Spielberg delivers a close encounter with extraterrestrials this year with Disclosure Day, but this ain’t his first rodeo…
Steven Spielberg might be 80 this year, but he’s showing no signs of slowing down. This June, his latest blockbuster Disclosure Day arrives, and the trailer promises plenty of Spielbergian magic. We can expect UFOs, aliens, and potentially world-ending threats from the extra-terrestrials as a group of humans tries to deal with their close encounters.
Of course, this genre isn’t alien to Spielberg. His long and storied history as one of the pre-eminent blockbuster specialists has covered just about everything possible, but the master filmmaker has regularly cast his cinematic eye out to space and the mysterious beings that might exist out there. So, in advance of Disclosure Day, it’s time to look back at Spielberg’s alien films…

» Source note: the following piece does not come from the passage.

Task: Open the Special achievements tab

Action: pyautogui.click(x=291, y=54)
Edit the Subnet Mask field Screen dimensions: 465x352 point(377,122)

Close Encounters of the Third Kind
Coming in the wake of Star Wars, Spielberg’s first sci-fi movie, which dealt with alien life forms, was built more on wonder and intrigue than on the intergalactic wars of George Lucas’ cinema-redefining epic.
Spielberg had effectively laid the foundations for the blockbuster formula with Jaws, which Lucas cemented with Star Wars. Close Encounters then continued in ensuring Hollywood had a huge shift in the types of movies mass audiences wanted to see.
Close Encounters is decidedly patient in comparison to the modern formula (and Star Wars), teasing us with mysterious UFO encounters in small-town America. The film was a box office smash. Not Star Wars ground-shifting level, but still, the third-highest-grossing film of the year. It had Spielberg quickly perfecting his ability to create magical and timeless family blockbuster entertainment. John Williams also produced an iconic score to add to his even more iconic score in Star Wars that same year.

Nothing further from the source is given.